**SET EXERCISE**
Locate each line in the records below that contains the string "avatar" and copy those lines. Case counts when matching.

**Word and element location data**
++++++++++++++++++++

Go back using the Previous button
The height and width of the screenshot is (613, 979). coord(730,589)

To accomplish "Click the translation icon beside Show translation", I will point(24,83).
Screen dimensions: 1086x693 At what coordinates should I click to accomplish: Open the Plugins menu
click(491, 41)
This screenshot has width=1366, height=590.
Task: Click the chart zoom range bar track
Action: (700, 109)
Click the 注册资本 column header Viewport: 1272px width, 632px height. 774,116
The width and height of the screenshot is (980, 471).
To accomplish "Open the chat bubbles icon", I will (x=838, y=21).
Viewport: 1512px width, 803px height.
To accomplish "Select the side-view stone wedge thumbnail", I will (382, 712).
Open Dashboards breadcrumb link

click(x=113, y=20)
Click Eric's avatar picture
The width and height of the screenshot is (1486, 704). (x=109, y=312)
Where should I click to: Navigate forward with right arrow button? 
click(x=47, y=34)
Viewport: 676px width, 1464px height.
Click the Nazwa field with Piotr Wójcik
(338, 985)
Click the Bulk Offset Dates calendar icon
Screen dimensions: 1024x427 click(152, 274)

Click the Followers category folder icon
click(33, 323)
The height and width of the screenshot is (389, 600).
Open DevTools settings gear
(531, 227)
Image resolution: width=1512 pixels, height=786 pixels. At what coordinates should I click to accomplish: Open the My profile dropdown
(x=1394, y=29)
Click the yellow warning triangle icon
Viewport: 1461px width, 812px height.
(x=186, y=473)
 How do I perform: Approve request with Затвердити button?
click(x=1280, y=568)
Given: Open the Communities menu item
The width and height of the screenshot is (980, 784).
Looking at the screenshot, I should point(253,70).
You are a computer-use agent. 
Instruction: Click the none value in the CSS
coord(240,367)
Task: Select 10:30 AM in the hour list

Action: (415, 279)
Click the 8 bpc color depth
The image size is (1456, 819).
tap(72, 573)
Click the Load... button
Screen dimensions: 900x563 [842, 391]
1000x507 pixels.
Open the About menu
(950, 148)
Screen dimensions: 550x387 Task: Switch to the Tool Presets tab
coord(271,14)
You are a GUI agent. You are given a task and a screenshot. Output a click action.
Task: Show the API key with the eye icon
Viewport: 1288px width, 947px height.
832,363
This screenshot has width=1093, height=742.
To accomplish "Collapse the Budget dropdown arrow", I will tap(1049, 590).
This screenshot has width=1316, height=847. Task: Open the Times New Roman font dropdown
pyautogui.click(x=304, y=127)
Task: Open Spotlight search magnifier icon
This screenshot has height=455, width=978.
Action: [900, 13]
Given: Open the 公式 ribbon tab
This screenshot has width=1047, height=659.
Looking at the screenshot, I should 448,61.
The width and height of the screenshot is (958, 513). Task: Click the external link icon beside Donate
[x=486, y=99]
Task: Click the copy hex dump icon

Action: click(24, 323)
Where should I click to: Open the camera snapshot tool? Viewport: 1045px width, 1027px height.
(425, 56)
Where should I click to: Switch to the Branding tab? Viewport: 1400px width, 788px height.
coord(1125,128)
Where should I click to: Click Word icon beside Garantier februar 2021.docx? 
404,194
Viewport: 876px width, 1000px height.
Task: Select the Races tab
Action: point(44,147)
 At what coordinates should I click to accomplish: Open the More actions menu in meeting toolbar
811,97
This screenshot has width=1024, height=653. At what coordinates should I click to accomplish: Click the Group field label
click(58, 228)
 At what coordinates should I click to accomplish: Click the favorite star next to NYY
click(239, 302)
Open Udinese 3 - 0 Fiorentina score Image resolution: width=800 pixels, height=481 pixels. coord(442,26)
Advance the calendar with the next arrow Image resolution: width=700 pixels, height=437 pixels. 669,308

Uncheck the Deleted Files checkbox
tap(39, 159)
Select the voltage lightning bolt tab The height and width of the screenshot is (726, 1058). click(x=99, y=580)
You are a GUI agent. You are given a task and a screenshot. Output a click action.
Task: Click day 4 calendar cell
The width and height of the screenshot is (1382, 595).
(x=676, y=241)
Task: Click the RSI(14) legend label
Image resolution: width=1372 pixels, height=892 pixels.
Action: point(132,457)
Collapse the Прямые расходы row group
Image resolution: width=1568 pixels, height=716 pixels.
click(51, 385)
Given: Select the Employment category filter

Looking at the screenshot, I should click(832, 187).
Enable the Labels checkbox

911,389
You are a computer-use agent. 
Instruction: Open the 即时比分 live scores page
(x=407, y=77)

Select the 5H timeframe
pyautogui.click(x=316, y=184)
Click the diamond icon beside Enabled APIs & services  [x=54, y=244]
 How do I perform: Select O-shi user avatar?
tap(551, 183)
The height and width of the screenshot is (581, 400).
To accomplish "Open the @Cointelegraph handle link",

++++++++++++++++++++

**THE RESULT**
Click Eric's avatar picture
 How do I perform: Select O-shi user avatar?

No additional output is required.